The representative who said they filed House Bill 3,585 described projects proposed in densely populated neighborhoods that would place high‑voltage infrastructure near drinking‑water protection zones. “The substations, one has already been built and others are proposed, are on top of our drinking water supply,” the representative told the committee, asking that the legislature establish a commission to analyze financial, environmental, public‑health and public‑safety risks.
Suzanne Conley, chair of the citizens group Save Greater Dossas Beach in Barnstable, testified she opposed current transmission plans that she said would bring multiple high‑voltage cables, splicing vaults and substations to Cape Cod beaches and village centers. She described monitoring work around the operational Vineyard Wind turbines and said local groundwater and coastal access would be affected.
Conley cited specific local concerns gathered by her group: multiple 400‑megawatt cables landing in public beach areas, large splicing vaults in parking lots, and diesel‑like dielectric fluid volumes in certain onshore stations. She asked the committee to advance two bills, H3479 and H3585, that would increase the legislature’s scrutiny of onshore siting and require greater local input.
Other witnesses in the hearing supported offshore wind generally but said onshore impacts merit special attention. Environmental groups that support offshore procurement recommended procedural safeguards and stronger wildlife mitigation, and cautioned against duplicative regulations that conflict with the 2024 Climate Act rulemaking.
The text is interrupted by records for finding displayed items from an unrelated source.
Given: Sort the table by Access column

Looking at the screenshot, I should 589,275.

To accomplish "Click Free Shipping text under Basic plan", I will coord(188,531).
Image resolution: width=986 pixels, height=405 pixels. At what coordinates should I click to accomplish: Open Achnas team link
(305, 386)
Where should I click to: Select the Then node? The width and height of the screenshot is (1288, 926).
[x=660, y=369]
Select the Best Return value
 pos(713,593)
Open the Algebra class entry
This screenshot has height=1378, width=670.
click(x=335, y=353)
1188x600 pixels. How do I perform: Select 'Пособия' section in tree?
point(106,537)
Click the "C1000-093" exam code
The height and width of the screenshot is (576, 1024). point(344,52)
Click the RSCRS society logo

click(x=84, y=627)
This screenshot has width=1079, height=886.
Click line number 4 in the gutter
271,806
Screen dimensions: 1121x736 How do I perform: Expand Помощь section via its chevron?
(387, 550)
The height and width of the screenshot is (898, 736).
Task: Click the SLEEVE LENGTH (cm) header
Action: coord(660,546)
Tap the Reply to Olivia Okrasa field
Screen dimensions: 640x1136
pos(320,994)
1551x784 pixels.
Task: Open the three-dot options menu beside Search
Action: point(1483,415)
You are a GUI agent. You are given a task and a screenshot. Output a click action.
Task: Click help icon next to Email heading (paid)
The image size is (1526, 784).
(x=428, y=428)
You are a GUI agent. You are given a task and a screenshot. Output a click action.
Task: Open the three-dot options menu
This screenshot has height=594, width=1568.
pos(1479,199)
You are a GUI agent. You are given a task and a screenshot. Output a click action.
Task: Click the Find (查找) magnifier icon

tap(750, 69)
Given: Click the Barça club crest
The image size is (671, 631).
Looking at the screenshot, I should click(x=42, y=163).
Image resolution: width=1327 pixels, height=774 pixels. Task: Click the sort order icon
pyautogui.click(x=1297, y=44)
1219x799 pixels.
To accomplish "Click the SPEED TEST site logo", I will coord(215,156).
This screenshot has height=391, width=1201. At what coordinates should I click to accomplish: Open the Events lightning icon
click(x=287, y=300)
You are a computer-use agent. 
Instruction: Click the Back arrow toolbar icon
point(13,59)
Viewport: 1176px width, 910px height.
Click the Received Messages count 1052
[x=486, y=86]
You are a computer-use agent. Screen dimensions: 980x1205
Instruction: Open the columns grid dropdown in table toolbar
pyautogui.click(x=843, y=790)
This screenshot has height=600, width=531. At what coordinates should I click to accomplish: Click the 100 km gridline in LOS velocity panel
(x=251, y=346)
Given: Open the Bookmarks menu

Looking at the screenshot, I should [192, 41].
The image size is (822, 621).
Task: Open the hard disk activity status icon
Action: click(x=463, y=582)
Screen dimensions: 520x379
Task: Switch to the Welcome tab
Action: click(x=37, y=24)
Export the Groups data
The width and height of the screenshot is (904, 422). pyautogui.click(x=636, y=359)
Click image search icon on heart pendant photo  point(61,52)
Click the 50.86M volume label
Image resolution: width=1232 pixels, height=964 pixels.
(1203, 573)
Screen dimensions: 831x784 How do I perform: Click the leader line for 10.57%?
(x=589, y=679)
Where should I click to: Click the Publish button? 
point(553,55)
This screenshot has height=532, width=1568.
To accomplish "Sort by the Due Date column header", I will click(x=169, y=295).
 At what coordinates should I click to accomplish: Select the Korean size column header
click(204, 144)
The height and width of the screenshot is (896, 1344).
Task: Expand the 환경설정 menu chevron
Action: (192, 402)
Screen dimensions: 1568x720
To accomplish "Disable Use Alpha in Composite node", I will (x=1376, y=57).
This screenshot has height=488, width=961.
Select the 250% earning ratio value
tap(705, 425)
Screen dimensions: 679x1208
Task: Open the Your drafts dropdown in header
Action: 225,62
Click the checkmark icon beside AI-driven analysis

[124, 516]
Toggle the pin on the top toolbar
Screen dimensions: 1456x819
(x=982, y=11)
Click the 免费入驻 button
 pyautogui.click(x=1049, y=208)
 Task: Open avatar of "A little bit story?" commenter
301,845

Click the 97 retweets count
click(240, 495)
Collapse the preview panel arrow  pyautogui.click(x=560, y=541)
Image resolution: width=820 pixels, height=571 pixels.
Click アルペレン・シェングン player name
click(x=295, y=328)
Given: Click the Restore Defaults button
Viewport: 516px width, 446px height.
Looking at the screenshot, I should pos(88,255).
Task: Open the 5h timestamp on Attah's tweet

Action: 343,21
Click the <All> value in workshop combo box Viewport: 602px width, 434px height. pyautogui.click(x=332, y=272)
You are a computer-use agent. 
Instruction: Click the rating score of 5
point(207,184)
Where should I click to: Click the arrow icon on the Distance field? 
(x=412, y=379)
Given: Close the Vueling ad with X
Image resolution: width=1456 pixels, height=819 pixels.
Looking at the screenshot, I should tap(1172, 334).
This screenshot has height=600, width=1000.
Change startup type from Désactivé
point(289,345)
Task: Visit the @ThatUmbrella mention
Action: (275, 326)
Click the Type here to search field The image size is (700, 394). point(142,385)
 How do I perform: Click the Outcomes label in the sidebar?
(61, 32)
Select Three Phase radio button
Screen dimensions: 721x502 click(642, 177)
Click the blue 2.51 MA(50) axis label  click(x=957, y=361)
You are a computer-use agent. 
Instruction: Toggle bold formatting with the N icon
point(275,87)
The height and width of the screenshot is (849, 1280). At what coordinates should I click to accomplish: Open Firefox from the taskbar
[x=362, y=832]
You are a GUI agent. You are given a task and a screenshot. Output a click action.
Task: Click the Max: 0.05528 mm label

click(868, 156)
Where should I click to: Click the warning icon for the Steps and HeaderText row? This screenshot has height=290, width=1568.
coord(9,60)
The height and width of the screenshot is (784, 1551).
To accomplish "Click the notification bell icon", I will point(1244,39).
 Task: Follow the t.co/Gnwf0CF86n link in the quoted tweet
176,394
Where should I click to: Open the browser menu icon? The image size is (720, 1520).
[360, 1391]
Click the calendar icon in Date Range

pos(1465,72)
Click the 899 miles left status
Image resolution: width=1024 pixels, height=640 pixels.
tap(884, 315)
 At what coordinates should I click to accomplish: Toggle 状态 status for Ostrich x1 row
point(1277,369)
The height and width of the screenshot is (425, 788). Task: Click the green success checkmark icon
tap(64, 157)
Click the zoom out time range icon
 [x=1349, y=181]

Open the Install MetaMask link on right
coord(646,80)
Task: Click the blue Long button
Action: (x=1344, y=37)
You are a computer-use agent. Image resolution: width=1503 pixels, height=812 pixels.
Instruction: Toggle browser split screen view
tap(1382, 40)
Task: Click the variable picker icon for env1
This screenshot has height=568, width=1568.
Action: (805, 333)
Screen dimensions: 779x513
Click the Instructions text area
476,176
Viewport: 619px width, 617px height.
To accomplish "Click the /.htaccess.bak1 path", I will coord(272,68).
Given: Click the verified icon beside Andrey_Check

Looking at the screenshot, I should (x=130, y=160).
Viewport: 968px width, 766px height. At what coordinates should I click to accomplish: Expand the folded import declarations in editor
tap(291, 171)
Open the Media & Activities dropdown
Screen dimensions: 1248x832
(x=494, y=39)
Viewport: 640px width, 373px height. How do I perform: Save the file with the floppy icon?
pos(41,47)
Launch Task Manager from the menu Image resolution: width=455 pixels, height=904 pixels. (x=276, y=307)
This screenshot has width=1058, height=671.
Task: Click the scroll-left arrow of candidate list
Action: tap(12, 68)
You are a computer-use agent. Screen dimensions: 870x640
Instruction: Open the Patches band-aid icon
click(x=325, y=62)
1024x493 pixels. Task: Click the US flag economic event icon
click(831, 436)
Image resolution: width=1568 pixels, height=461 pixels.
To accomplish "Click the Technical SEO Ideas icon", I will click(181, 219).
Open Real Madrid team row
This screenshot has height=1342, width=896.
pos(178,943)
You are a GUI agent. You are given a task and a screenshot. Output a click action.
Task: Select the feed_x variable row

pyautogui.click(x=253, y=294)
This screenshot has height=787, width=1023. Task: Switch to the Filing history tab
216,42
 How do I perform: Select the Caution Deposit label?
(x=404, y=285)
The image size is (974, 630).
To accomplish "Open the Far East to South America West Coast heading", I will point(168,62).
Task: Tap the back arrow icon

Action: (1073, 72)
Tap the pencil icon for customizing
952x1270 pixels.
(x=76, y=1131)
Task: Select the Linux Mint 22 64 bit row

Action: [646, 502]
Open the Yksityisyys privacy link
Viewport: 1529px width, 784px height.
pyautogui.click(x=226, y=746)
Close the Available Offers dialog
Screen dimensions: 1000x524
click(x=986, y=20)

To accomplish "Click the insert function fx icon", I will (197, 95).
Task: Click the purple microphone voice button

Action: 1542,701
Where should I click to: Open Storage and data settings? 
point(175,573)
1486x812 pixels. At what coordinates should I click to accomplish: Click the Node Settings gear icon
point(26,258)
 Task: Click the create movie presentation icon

Committee members asked proponents for clarifying technical details and for written testimony. No formal votes were taken at the hearing. Proponents requested that the committee create a formal study mechanism so that future siting decisions incorporate community and drinking‑water protections before contracts are finalized.
Sources: testimony to the Joint Committee on Telecommunications, Utilities, and Energy, July 9, 2025. Quotations come from the representative for Barnstable (testifying on House Bill 3,585) and Suzanne Conley, chair, Save Greater Dossas Beach.